One-page dashboards came from the best of intentions: The objective was to provide an audience with a single view that showed all the key information together. In this way, the viewer could monitor important data and see where performance was good or bad, all at a glance with the necessary context.

A lot has changed since this type of dashboard was considered the peak of dashboard design (no offense to Jason Lockwood who did a great job within the confines of this exercise):

http://www.perceptualedge.com/blog

http://www.perceptualedge.com/blog

The admirable use of color and layout cannot overcome the misguided one-page constraint and disconnect from the needs of the viewer. You have to ask whether this form serves basic needs:

  • Can I see all the important information at a glance? While there is a lot of information, not all the useful detail finds a place (axis scales, for one thing). Worse, the volume of information is difficult to absorb with the exception of the person who is very experienced with the data.

  • Can you quickly spot the issue areas? The red dots are a start. But they skim the surface of the concerns that could be highlighted. And what if my definition of “concerns” changed based on the viewer's perspective? Furthermore, the viewer gets no guidance as to why certain items are highlighted and what they might do about it.

There is a broken assumption for one-page “monitoring” dashboards: seeing a problem (with whatever data can be fit on the page) is enough for the viewer. It seldom is. Any viewer with a passing interest will (or should) want to know more, drill deeper, and ask “why?”. A dashboard must not pass on this inherent responsibility to help the viewer. Identifying problems isn’t enough. A good dashboard attempts to help solve those problems.

Jerome Cukier describes the goal of purpose of dashboards:

“It’s about putting the needs of your users first...What is something that your users would try to accomplish that could be supported by data and insights?” 

The one-page dashboard is “a man without a country.” It tries to do too much for an executive who would much rather get an alert for the two problem areas...or at least more guidance about the meaning and relevance of what they are seeing. For someone who wants to engage more deeply with the data, the one-pager offers far too little.

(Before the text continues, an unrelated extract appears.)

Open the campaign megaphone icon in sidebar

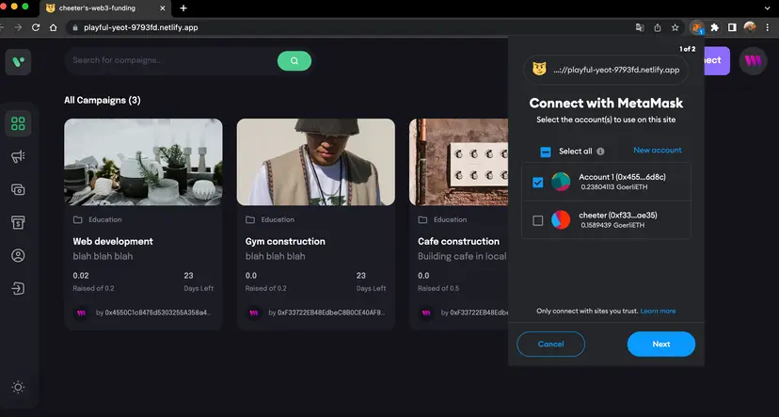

If done well, it only starts the conversation.

Changes in technology also undermine the premise of single-page dashboards. Trends in how we interact with information mean there isn’t a need to cram all the information together:

  1. The scrolling myth. A decade ago, asking users to scroll was nearly a sin. That’s no longer the case. Touch screens, mouse-scroll wheels, and gestures have made it easy and natural to move vertically on a screen. These interaction models have elongated what user experience designers consider a single screen. Our online experiences are entirely navigated through vertical scrolling. Scrolling acts as a form of guided gradual reveal.

  2. The power of dynamic interfaces. It was once a fair assumption that a dashboard would be a static snapshot of data, lacking the ability for users to interact with the content. Excel was the tool of choice and it took advanced Excel skills to make it interactive. Today dashboard building tools offer features for connecting key metrics to details that help explain reasons behind changes or outliers.

  3. The limits of attention. The information age has become the (limited) attention age. Mobile apps, smartwatches, and voice-activated interfaces recognize the need to deliver only the most critical information at the right time and let the user ask for more. The person provides context and desires; the computer provides notifications and answers. This new model of information exchange is at odds with the one-page dashboard. It is unreasonable to expect someone to stare deeply into the densely packed digits and sparklines of a one-page dashboard. There are better ways.

Scrolling-style dashboard

Scrolling-style dashboard

Nevertheless, the goal of the one-page dashboard remains: How to show viewers the big picture and understand it in context? How to encourage people to connect the dots across different data points? Modern interfaces have brought us better means to these ends.

Often there isn’t a meaningful distinction between dashboards to monitor and dashboards to understand. Monitoring highlights problems — and should flow seamlessly into the analysis of the root cause.

The best dashboards do even more: they guide viewers to details that are actionable, tell viewers what actions can be taken, and enable discussions between colleagues. All this doesn’t happen on a single page.